Another advantage in secondary funds is that investors can essentially skip the riskiest stage of real estate development, the early years when fund sponsors are buying and building, said Jeffrey Giller, StepStone’s head of real estate.
“You’re coming in at a discount, and you’re getting a portfolio of more stabilized assets, probably with cash flow,” he said.
The coronavirus pandemic transformed parts of the commercial real estate market, destroying the profits that investors expected on some projects like office buildings and retail complexes. Still, secondary fund managers insist the increased capital flowing into their field isn’t driven by vulture investors circling the carnage.
“One of the misperceptions of the secondary strategy is that it is more of a distress play. It is not,” said Mark Burton, who leads Blackstone’s real estate secondaries business. “In most instances, we’re providing liquidity to investors for assets that are actually doing pretty good.”

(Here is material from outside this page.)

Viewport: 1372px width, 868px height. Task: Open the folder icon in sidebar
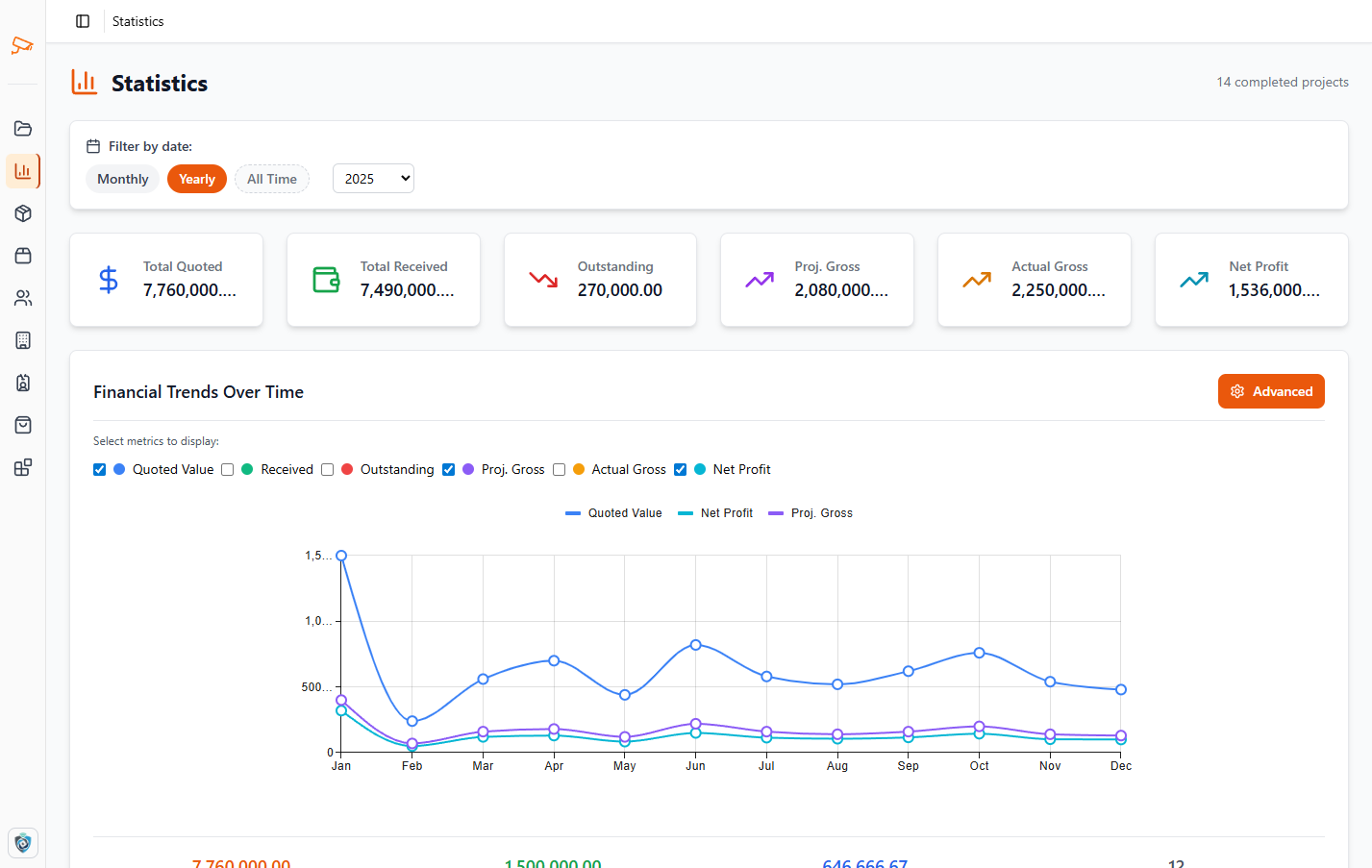(x=23, y=129)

Even fairly healthy properties can face funding gaps — a common consequence of higher interest rates. When low-interest loans expire and property owners are forced to pay more to refinance, secondary funds can step in with cash and cut a deal.
But the effects of higher interest rates and the pandemic on the industry have altered the secondary market’s dynamics. Sponsor-led deals — those done directly with property developers and with private funds’ general partners, who manage real estate portfolios on their investors’ behalf — have grown. But transactions directly with passive investors (“limited partners,” in the industry’s parlance) have been sluggish, in part because of fund managers’ reluctance to reduce the stated worth of their assets.
That gives the investors who hold stakes in those funds less incentive to sell, if they can afford to wait for a recovery. One could begin when interest rates start to fall, which is expected to happen later this year.
Publicly traded REITs quickly reflected the plunging value of their office and retail property holdings, but “private real estate managers were super, super hesitant to start writing down those valuations as the correction occurred,” said Juliet Clemens, a fund strategies research analyst at PitchBook.
The total transaction volume in the real estate secondary market stood at $9.8 billion last year, according to data gathered by Ares. That’s a sliver of the more than $100 billion that traded last year in the more established private equity secondary market.
Fund managers expect their transaction volume to increase this year, in part because of the industry’s distress. Even if the Federal Reserve starts cutting rates this month, as Fed watchers expect, many borrowers with commercial real estate loans hitting maturity will face sharply higher financing costs than they did for most of the last 15 years.
And many squeezed real estate funds have reduced their distributions and limited withdrawals — forcing investors who need cash to consider selling their stakes. For the right discount, secondary funds are ready to swoop in.